A Casa do Jongo, instalada no pé do Morro da Serrinha, em Madureira, na zona norte do Rio, vai reabrir hoje (31) depois do fechamento das atividades em dezembro do ano passado por falta de recursos, deixando 400 crianças e adolescentes sem aulas de dança, música, inglês, capoeira, costura, arte, entre outros cursos.

A festa de reabertura neste sábado vai começar com um cortejo, às 10h, pela Rua Silas de Oliveira até a entrada da Casa do Jongo. Depois disso, as atividades seguem até as 19h e estão previstos shows de artistas como Pretinho da Serrinha, Teresa Cristina, Nélson Sargento, Zé Luiz do Império, Velha Guarda do Império Serrano, Dorina e Paulão Sete Cordas, que já confirmaram presença.

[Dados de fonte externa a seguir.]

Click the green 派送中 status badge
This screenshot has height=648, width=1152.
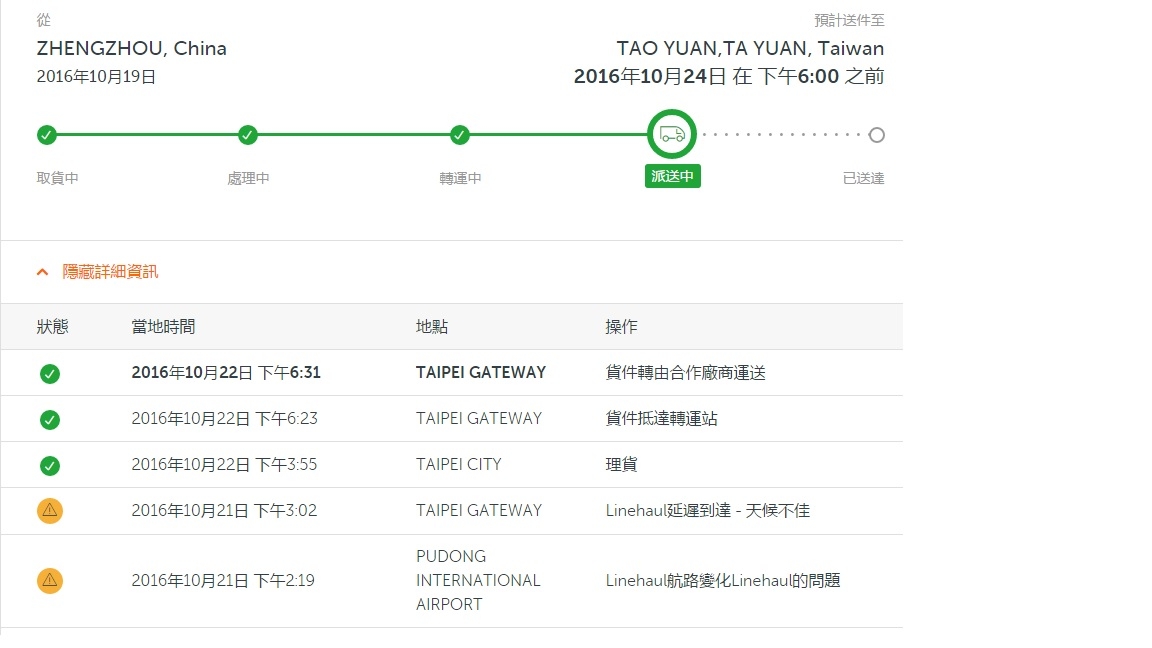coord(672,176)
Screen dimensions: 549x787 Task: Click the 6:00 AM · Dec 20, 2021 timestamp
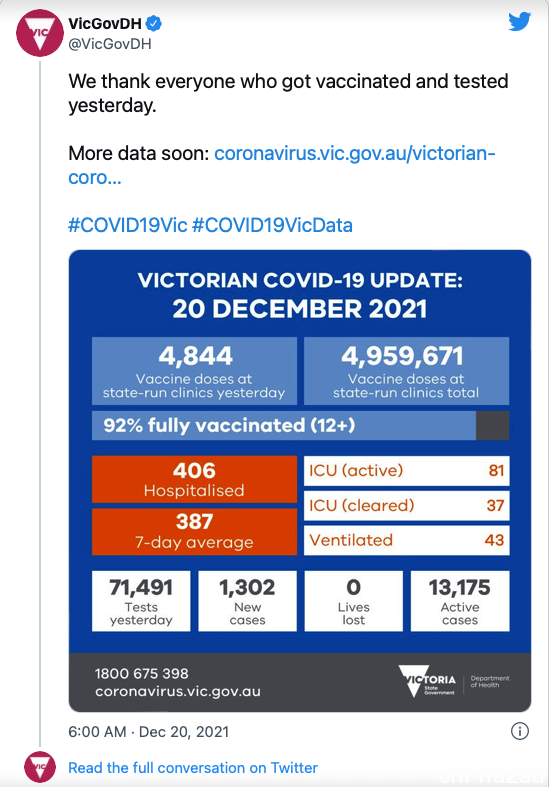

O espaço, criado para manter a tradição da cultura africana, é o resultado de uma longa história que começou com os negros bantus escravizados que vieram do Congo e de Angola para o Brasil. Depois de libertos, muitos deles, que trabalhavam na lavoura no Vale do Paraíba e em Minas Gerais, se instalaram no Morro da Serrinha. Lá, gostavam de dançar o Jongo uma combinação de canto, de dança e de religiosidade.

Mas a tradição corria o risco de se perder. Foi aí que, junto com o Mestre Darcy, Tia Maria, hoje com 97 anos, moradora da comunidade, filha e neta de negros escravizados, ajudou a criar o Grupo de Jongo da Serrinha e, assim, mostrar para os mais novos a importância de preservar aquela cultura.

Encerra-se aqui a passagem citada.